What are the Consequences of Breaching Directors’ Duties?
As a company director, there are many duties that must be upheld. If you breach your duties as a director, you may:
- Be guilty of committing a criminal offence with penalties being a maximum fine of $200,000, imprisonment for up to five years or both
- Have contravened a civil provision with the penalty being a maximum fine of $200,000
- Be personally liable to compensate the company at hand for any damage or loss suffered
- Be prohibited from managing a company
Who is Eligible to be a Director?
According to the Corporations Act 2001, a Director must be at least 18 years old and provide written consent to holding the position and taking on its roles and responsibilities. This written consent must be kept by the company and ASIC should also be notified of the director’s appointment.
ASIC also has the ability to prohibit certain individuals from being a director. For example, if you are experiencing undischarged bankruptcy or have entered into a personal insolvency agreement governed by the Bankruptcy Act 1966 and failed to comply with this agreement, such a prohibition would occur.
What are the Duties of a Director?
Considering the severe consequences of breaching duties as a director, it is important to be aware of all such duties and obligations. These can be found in law (namely the Corporations Act 2001), the constitution of your company and/or the shareholder’s agreement of your company.
Under the Corporations Act 2001 in particular, duties of a director include:
- Exercising powers with care and diligence which may involve:
- Making judgements in good faith
- Not having material personal interest in a matter that is the subject of a judgement
- Being appropriately informed on the subject matter pertaining to judgements
- Rationally believing that the judgements being made are in the best interest of the company
- Not dishonestly using position either intentionally or recklessly to gain direct or indirect advantages for oneself, others or to the detriment of the company
- Further, it is not a defence to say that you used the position dishonestly in a way that directly or indirectly advantaged the company
- Preventing the company from trading if it is insolvent
- A company is considered insolvent if it is unable to pay its debts when they are due and this can be determined via assessing cash flows and the company’s financial position as a whole
More on Incurring Liability for Company Finances
Whilst any losses suffered by a company as a result of a director’s breach of duties may become the personal liability of the director, keep in mind that there are other circumstances where directors may become personally liable for certain company finances.

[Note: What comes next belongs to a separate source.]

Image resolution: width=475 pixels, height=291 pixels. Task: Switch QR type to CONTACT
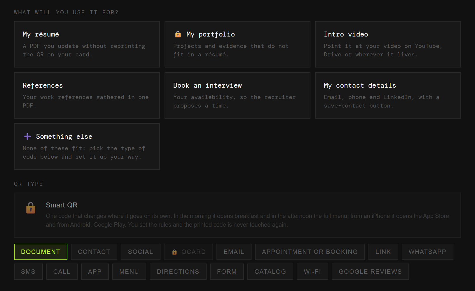point(94,252)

For example, the debts of a company may fall under a director’s personal liability if the company becomes insolvent. This can be attributed to the fundamental duty of a company director to ensure that the company is not trading when insolvent (as outlined in the above section).
Additionally, any outstanding company tax obligations may also fall under such liability due to the ATO’s Director Penalty Regime.
If You Think There Has Been a Breach
If you believe there has been a breach of your duties as a director, it is imperative that you seek legal and financial advice as soon as you can as the consequences can be quite severe.
For a breach of directors’ duties, the consequences can be quite serious and as such, it is important to be aware of these duties and obligations, ensure compliance to them and seek legal and financial advice and assistance if a breach is suspected.